* [WHAT YOU NEED TO DO]
Retype each of the entries below exactly as written.

* [STUDY MATERIAL]
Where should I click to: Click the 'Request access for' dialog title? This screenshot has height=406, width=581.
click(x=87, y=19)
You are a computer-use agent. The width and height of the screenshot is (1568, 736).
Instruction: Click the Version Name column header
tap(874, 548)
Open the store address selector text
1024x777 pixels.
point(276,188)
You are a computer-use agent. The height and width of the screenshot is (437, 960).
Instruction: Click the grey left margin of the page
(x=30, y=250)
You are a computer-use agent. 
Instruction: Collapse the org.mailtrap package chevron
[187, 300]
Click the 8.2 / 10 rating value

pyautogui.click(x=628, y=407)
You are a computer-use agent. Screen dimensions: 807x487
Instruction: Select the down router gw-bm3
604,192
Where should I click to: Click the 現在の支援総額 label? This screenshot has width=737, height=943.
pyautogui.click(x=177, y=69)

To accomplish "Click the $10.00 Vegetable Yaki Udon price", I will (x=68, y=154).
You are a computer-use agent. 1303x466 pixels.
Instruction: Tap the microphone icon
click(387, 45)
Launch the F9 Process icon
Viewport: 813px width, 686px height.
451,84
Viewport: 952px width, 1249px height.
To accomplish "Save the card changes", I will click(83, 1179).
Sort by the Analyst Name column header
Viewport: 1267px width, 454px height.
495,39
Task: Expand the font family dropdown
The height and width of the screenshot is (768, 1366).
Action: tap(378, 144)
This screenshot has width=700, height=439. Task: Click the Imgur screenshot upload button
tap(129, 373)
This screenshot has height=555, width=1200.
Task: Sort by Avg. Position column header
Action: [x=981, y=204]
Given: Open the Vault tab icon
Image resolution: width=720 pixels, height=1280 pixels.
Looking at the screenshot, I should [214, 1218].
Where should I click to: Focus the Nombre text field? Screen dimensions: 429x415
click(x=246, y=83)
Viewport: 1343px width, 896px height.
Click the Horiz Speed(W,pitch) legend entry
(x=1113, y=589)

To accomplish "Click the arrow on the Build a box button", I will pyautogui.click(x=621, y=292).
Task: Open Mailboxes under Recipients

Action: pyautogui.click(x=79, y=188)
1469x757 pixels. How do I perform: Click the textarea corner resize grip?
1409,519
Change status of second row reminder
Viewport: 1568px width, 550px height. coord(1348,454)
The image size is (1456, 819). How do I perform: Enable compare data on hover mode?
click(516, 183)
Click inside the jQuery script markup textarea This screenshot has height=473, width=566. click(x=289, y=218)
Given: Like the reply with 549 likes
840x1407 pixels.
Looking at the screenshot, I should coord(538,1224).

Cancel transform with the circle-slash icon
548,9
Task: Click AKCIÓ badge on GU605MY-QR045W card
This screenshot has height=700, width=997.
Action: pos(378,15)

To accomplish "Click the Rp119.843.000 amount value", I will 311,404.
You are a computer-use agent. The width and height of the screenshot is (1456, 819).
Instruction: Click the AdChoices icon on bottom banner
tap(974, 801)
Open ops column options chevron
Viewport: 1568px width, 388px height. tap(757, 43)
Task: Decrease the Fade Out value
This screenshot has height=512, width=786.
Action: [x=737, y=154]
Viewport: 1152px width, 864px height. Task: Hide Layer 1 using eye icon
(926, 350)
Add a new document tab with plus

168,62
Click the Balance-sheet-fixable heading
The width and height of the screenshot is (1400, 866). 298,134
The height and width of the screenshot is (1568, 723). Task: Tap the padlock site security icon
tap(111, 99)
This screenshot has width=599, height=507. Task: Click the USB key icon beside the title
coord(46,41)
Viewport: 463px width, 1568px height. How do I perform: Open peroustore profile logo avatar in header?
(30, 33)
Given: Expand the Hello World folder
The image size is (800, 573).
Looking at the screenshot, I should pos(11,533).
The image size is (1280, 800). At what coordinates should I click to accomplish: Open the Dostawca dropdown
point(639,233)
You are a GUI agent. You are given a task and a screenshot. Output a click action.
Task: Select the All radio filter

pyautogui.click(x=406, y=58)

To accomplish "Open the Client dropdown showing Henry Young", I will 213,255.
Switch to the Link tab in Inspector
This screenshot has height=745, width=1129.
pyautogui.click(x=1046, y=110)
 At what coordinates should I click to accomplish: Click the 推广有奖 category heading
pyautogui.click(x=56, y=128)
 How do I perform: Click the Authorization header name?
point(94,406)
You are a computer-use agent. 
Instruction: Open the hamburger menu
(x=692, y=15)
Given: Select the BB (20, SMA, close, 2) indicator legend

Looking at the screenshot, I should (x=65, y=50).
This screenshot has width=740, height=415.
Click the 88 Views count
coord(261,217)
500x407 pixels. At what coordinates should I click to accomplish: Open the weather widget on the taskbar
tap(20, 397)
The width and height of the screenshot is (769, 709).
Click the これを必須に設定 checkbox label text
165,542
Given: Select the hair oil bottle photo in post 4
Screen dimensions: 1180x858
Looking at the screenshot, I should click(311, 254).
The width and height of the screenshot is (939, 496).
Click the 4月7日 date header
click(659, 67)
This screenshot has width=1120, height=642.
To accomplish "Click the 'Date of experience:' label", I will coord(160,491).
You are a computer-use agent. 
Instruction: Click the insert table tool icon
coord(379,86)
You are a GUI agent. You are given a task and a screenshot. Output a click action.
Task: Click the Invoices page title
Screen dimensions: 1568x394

* [RESPONSE AREA]
Where should I click to: Click the 'Request access for' dialog title? This screenshot has height=406, width=581.
click(x=87, y=19)
You are a computer-use agent. The width and height of the screenshot is (1568, 736).
Instruction: Click the Version Name column header
tap(874, 548)
Open the store address selector text
1024x777 pixels.
point(276,188)
You are a computer-use agent. The height and width of the screenshot is (437, 960).
Instruction: Click the grey left margin of the page
(x=30, y=250)
You are a computer-use agent. 
Instruction: Collapse the org.mailtrap package chevron
[187, 300]
Click the 8.2 / 10 rating value

pyautogui.click(x=628, y=407)
You are a computer-use agent. Screen dimensions: 807x487
Instruction: Select the down router gw-bm3
604,192
Where should I click to: Click the 現在の支援総額 label? This screenshot has width=737, height=943.
pyautogui.click(x=177, y=69)

To accomplish "Click the $10.00 Vegetable Yaki Udon price", I will (x=68, y=154).
You are a computer-use agent. 1303x466 pixels.
Instruction: Tap the microphone icon
click(387, 45)
Launch the F9 Process icon
Viewport: 813px width, 686px height.
451,84
Viewport: 952px width, 1249px height.
To accomplish "Save the card changes", I will click(83, 1179).
Sort by the Analyst Name column header
Viewport: 1267px width, 454px height.
495,39
Task: Expand the font family dropdown
The height and width of the screenshot is (768, 1366).
Action: tap(378, 144)
This screenshot has width=700, height=439. Task: Click the Imgur screenshot upload button
tap(129, 373)
This screenshot has height=555, width=1200.
Task: Sort by Avg. Position column header
Action: [x=981, y=204]
Given: Open the Vault tab icon
Image resolution: width=720 pixels, height=1280 pixels.
Looking at the screenshot, I should [214, 1218].
Where should I click to: Focus the Nombre text field? Screen dimensions: 429x415
click(x=246, y=83)
Viewport: 1343px width, 896px height.
Click the Horiz Speed(W,pitch) legend entry
(x=1113, y=589)

To accomplish "Click the arrow on the Build a box button", I will pyautogui.click(x=621, y=292).
Task: Open Mailboxes under Recipients

Action: pyautogui.click(x=79, y=188)
1469x757 pixels. How do I perform: Click the textarea corner resize grip?
1409,519
Change status of second row reminder
Viewport: 1568px width, 550px height. coord(1348,454)
The image size is (1456, 819). How do I perform: Enable compare data on hover mode?
click(516, 183)
Click inside the jQuery script markup textarea This screenshot has height=473, width=566. click(x=289, y=218)
Given: Like the reply with 549 likes
840x1407 pixels.
Looking at the screenshot, I should coord(538,1224).

Cancel transform with the circle-slash icon
548,9
Task: Click AKCIÓ badge on GU605MY-QR045W card
This screenshot has height=700, width=997.
Action: pos(378,15)

To accomplish "Click the Rp119.843.000 amount value", I will 311,404.
You are a computer-use agent. The width and height of the screenshot is (1456, 819).
Instruction: Click the AdChoices icon on bottom banner
tap(974, 801)
Open ops column options chevron
Viewport: 1568px width, 388px height. tap(757, 43)
Task: Decrease the Fade Out value
This screenshot has height=512, width=786.
Action: [x=737, y=154]
Viewport: 1152px width, 864px height. Task: Hide Layer 1 using eye icon
(926, 350)
Add a new document tab with plus

168,62
Click the Balance-sheet-fixable heading
The width and height of the screenshot is (1400, 866). 298,134
The height and width of the screenshot is (1568, 723). Task: Tap the padlock site security icon
tap(111, 99)
This screenshot has width=599, height=507. Task: Click the USB key icon beside the title
coord(46,41)
Viewport: 463px width, 1568px height. How do I perform: Open peroustore profile logo avatar in header?
(30, 33)
Given: Expand the Hello World folder
The image size is (800, 573).
Looking at the screenshot, I should pos(11,533).
The image size is (1280, 800). At what coordinates should I click to accomplish: Open the Dostawca dropdown
point(639,233)
You are a GUI agent. You are given a task and a screenshot. Output a click action.
Task: Select the All radio filter

pyautogui.click(x=406, y=58)

To accomplish "Open the Client dropdown showing Henry Young", I will 213,255.
Switch to the Link tab in Inspector
This screenshot has height=745, width=1129.
pyautogui.click(x=1046, y=110)
 At what coordinates should I click to accomplish: Click the 推广有奖 category heading
pyautogui.click(x=56, y=128)
 How do I perform: Click the Authorization header name?
point(94,406)
You are a computer-use agent. 
Instruction: Open the hamburger menu
(x=692, y=15)
Given: Select the BB (20, SMA, close, 2) indicator legend

Looking at the screenshot, I should (x=65, y=50).
This screenshot has width=740, height=415.
Click the 88 Views count
coord(261,217)
500x407 pixels. At what coordinates should I click to accomplish: Open the weather widget on the taskbar
tap(20, 397)
The width and height of the screenshot is (769, 709).
Click the これを必須に設定 checkbox label text
165,542
Given: Select the hair oil bottle photo in post 4
Screen dimensions: 1180x858
Looking at the screenshot, I should click(311, 254).
The width and height of the screenshot is (939, 496).
Click the 4月7日 date header
click(659, 67)
This screenshot has width=1120, height=642.
To accomplish "Click the 'Date of experience:' label", I will coord(160,491).
You are a computer-use agent. 
Instruction: Click the insert table tool icon
coord(379,86)
You are a GUI agent. You are given a task and a screenshot. Output a click action.
Task: Click the Invoices page title
Screen dimensions: 1568x394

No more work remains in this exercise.